→ **What needs to be done**
Images are not part of the copy; transcribe all the data exactly.

Start of Recorded data

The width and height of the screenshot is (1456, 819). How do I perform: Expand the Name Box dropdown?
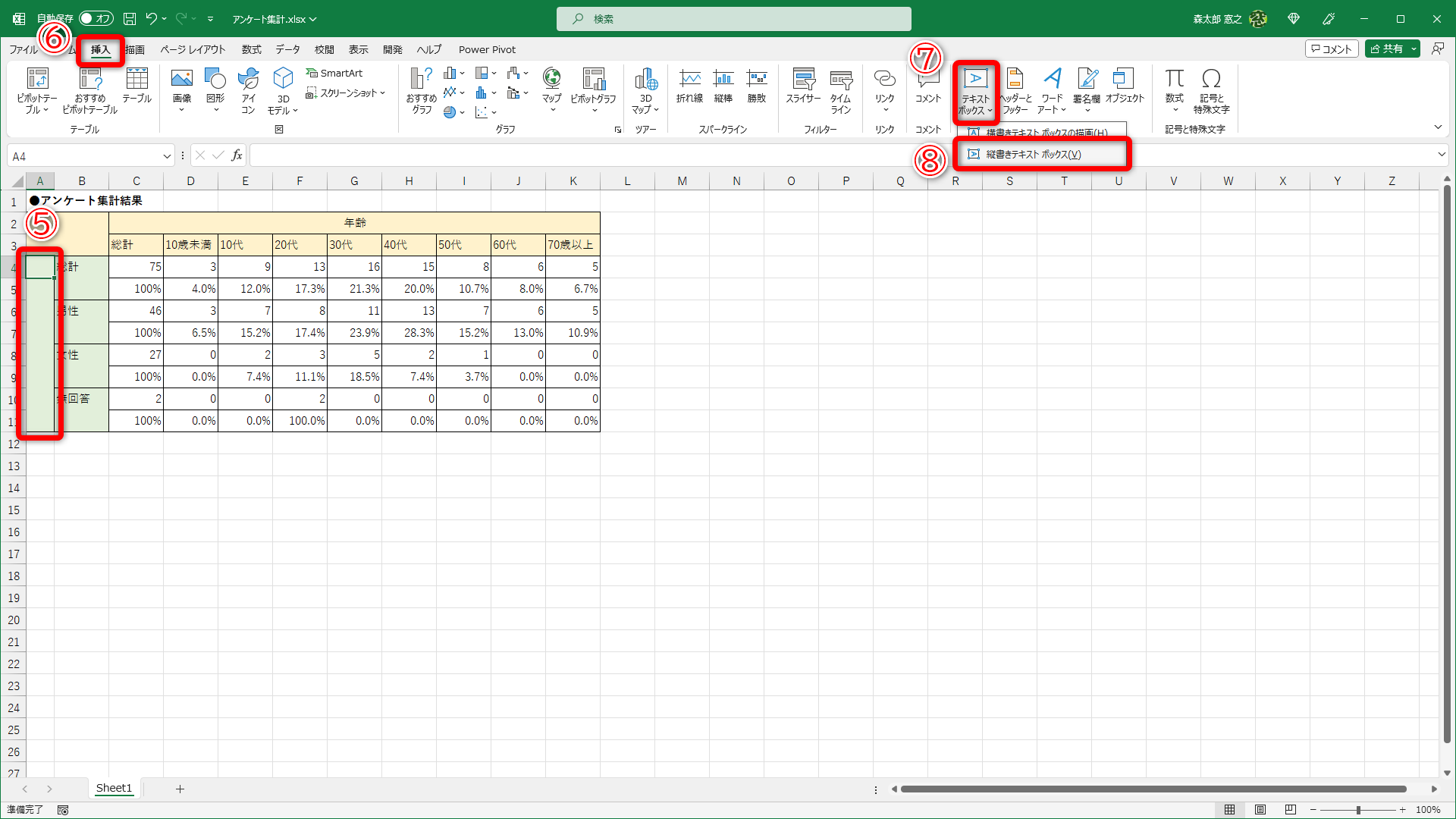[x=167, y=156]
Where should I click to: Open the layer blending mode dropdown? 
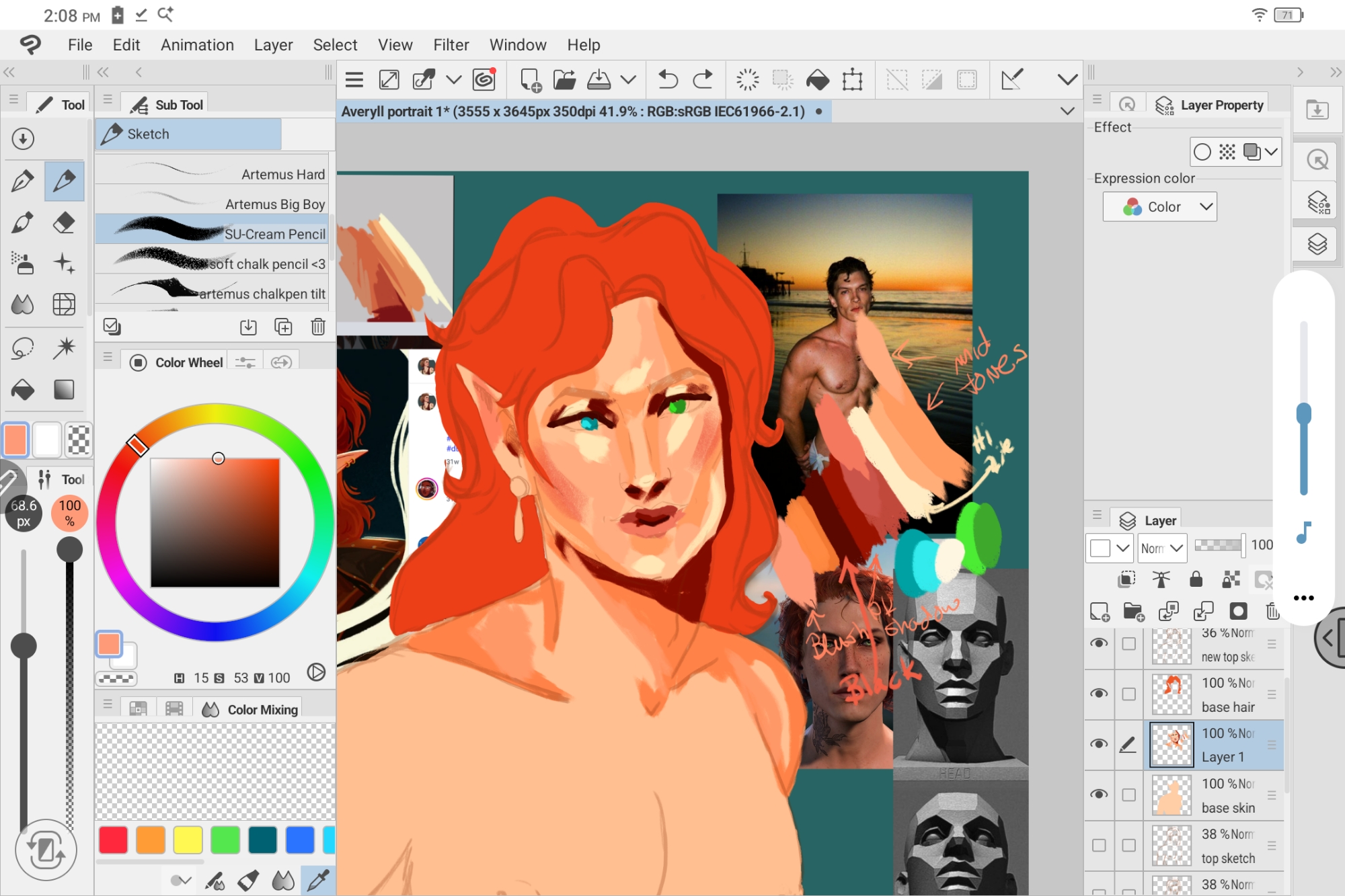1161,548
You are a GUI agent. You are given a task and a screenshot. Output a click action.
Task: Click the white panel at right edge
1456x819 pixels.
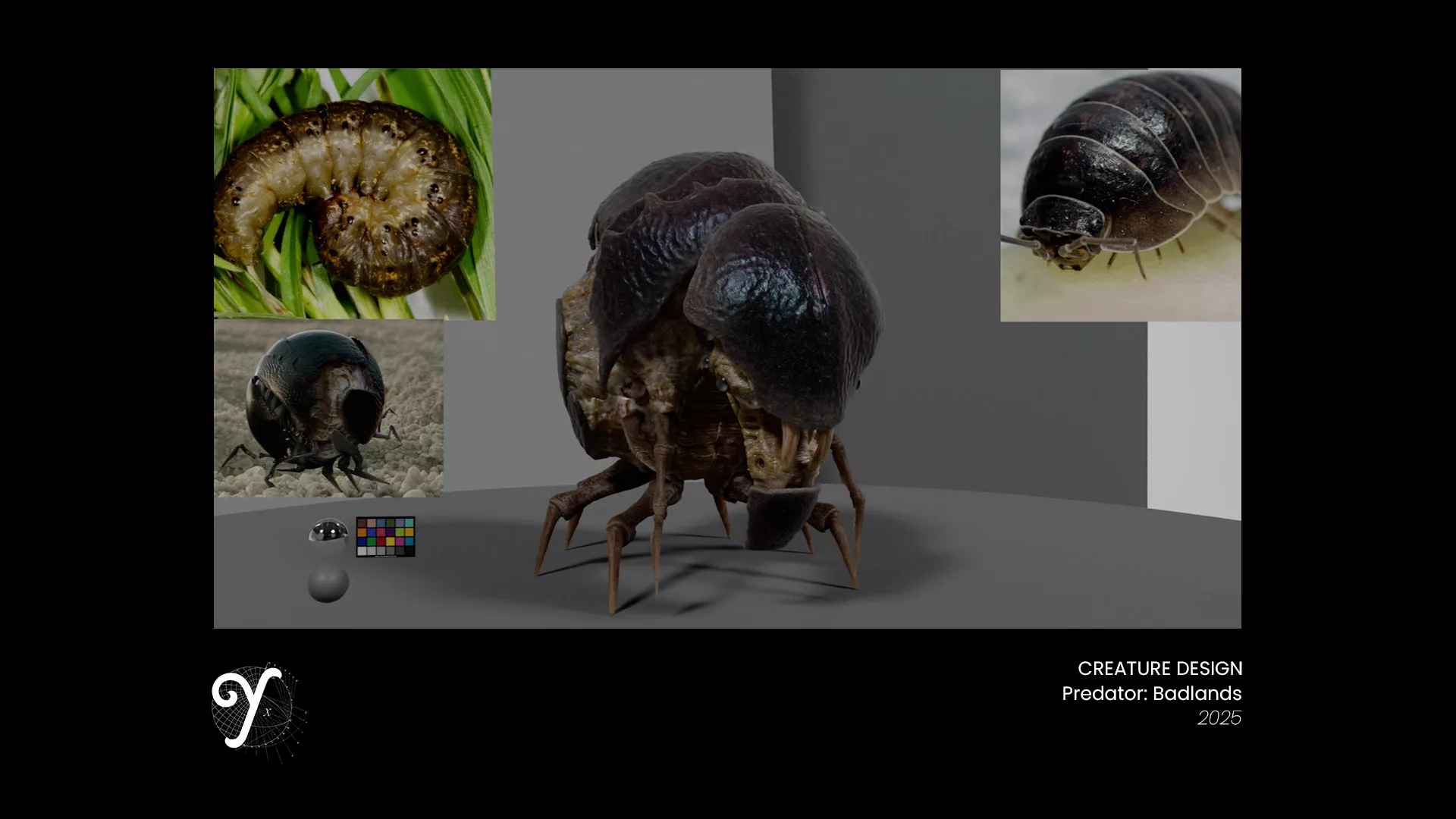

End of Recorded data

→ **Solved problem**
The width and height of the screenshot is (1456, 819). How do I perform: Expand the Name Box dropdown?
[x=167, y=156]
Where should I click to: Open the layer blending mode dropdown? 
1161,548
You are a GUI agent. You are given a task and a screenshot. Output a click action.
Task: Click the white panel at right edge
1456x819 pixels.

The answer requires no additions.